Poster Poster Program Therapy Physics

BLUE RIBBON POSTER MULTI-DISCIPLINARY: Radiomics-Driven Volumetric Active Surface Optimization (R-VASO): Overcoming Low-Contrast Segmentation Failures In Deep Learning Auto-Contouring

Abstract
Purpose

Deep Learning (DL) auto-segmentation models rely on voxel-wise probability maps, often resulting in jagged boundaries or "spill-over". Traditional post-processing, such as 2D active contours, fails in low-contrast scenarios due to the lack of edge gradients. This study proposes a novel 3D post-processing framework, Radiomics-Driven Volumetric Active Surface Optimization (R-VASO), which uses organ-specific textural gradients rather than intensity gradients to drive contour convergence, constrained by 3D minimal surface energy to ensure volumetric topological consistency.

Methods

We used a dataset of 20 abdominal CT images with expert-verified contours. DL segmentations were generated using a U-Net architecture. The R-VASO framework was applied in two stages, first radiomic potential field is generated for each target organ, where a specific radiomic signature (e.g., GLCM Entropy for liver) was identified that maximized the separability between the organ and adjacent soft tissue, effectively creating a "texture contrast" where "intensity contrast" was absent. A gradient vector flow field was computed from these feature maps. Secondly DL contours were converted into a 3D triangular mesh. This mesh will evolve under the influence of the Radiomic Potential Field (external force) and a Mean Curvature Flow constraint (internal force) to minimized the total surface energy, effectively regularizing z-axis inconsistencies.

Results

The R-VASO framework improved contour accuracy compared to standard active contour refinement in low contrast regions.
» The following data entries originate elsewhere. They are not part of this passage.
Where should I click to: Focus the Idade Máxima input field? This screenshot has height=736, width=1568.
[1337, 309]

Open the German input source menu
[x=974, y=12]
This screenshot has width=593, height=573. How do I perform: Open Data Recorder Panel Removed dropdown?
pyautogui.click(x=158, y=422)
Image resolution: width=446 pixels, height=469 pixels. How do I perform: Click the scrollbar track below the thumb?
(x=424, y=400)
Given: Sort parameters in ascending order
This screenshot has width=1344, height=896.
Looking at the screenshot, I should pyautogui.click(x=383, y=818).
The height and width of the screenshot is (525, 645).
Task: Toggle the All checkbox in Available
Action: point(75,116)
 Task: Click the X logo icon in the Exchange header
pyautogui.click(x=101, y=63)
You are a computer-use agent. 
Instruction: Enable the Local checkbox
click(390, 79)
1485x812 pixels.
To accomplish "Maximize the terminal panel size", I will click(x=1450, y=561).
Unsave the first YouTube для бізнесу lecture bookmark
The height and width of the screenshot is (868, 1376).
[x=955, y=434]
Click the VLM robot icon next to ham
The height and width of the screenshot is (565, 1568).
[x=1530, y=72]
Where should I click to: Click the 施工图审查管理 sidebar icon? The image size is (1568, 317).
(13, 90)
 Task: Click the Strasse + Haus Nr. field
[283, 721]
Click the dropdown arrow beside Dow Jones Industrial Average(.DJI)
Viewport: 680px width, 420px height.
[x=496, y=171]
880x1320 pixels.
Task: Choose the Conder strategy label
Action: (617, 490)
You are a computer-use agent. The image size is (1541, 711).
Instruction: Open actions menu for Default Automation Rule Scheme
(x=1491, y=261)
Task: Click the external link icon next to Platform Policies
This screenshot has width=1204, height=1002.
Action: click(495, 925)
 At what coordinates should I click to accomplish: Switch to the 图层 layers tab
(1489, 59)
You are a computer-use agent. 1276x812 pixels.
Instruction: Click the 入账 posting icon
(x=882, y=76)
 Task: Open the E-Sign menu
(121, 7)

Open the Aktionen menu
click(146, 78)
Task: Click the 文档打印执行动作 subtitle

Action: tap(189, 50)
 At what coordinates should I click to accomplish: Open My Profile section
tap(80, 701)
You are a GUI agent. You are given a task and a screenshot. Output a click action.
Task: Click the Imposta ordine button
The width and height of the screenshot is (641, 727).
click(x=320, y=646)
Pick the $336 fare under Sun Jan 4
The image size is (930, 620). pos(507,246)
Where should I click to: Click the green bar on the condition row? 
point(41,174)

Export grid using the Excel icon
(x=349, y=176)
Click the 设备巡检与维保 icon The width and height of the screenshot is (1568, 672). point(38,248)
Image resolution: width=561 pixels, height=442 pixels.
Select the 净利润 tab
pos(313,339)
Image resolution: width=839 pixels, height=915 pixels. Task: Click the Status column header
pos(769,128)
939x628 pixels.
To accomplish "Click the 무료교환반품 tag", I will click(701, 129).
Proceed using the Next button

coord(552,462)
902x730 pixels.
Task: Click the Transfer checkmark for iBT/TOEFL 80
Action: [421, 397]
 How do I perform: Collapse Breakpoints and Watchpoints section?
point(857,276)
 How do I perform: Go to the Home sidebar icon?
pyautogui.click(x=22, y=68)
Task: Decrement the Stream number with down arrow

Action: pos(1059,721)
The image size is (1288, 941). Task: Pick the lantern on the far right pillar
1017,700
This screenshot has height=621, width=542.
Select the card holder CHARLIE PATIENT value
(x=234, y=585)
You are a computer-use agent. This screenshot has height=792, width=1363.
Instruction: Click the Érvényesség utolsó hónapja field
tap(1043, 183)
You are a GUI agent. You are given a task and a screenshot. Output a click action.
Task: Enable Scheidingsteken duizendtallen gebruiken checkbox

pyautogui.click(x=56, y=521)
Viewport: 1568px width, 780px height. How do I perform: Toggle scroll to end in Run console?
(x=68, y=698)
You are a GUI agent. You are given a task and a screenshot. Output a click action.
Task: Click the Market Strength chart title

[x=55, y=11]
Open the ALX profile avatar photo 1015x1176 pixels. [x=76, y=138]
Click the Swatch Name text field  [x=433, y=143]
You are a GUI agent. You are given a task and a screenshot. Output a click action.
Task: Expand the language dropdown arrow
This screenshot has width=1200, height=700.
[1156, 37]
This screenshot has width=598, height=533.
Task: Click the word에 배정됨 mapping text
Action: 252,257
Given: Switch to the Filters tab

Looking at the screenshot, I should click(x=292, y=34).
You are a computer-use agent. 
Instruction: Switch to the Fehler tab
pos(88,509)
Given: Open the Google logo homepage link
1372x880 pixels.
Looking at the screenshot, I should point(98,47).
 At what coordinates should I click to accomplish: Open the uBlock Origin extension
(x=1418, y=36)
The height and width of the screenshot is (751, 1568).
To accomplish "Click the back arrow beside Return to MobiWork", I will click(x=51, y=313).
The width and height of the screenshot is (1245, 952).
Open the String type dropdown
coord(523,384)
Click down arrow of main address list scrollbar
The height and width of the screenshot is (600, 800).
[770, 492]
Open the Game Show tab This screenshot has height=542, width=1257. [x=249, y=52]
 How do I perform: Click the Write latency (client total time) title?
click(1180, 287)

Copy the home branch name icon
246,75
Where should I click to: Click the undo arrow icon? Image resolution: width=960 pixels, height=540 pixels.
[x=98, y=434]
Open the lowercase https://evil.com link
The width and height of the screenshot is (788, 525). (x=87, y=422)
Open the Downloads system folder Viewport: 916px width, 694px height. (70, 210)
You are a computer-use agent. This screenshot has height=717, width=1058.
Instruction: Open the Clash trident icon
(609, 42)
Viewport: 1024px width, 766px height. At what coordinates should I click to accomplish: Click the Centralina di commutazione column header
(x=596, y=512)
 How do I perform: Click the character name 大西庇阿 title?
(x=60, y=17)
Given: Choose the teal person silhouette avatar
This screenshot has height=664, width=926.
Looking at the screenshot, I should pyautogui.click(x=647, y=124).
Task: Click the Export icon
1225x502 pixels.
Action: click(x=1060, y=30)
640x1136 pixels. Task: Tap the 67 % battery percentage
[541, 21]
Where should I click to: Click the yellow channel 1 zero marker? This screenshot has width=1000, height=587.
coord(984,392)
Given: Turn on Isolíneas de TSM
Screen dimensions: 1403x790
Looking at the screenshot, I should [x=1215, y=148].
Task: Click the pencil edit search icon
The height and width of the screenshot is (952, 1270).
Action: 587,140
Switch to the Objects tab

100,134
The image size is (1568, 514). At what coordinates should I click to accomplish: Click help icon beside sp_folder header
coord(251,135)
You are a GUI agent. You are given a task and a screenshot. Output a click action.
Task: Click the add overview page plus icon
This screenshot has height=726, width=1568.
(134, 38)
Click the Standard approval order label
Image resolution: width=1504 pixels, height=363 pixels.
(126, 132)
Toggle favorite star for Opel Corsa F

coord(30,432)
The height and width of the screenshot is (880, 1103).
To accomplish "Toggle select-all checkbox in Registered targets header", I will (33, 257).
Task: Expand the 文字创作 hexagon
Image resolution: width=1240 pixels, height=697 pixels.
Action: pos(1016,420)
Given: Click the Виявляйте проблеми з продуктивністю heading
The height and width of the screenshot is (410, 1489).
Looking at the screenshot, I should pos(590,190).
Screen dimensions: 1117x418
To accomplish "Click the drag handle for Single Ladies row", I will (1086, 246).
The Dice Similarity Coefficient improved from 0.84±0.06 (raw DL) to 0.91±0.03 (R-VASO). The 95% Hausdorff Distance was reduced by an average of 1.8mm (p < 0.01). The 3D surface energy constraint eliminated "z-flicker" — discontinuous shapes between adjacent axial slices—resulting in smooth, clinically acceptable volumes with much less manual intervention.

Conclusion

R-VASO improves segmentation accuracy by combining texture-based driving force with 3D topological regularization. This method provides a robust solution for refining AI-generated contours in low-contrast situation, potentially reducing manual editing time by 40%.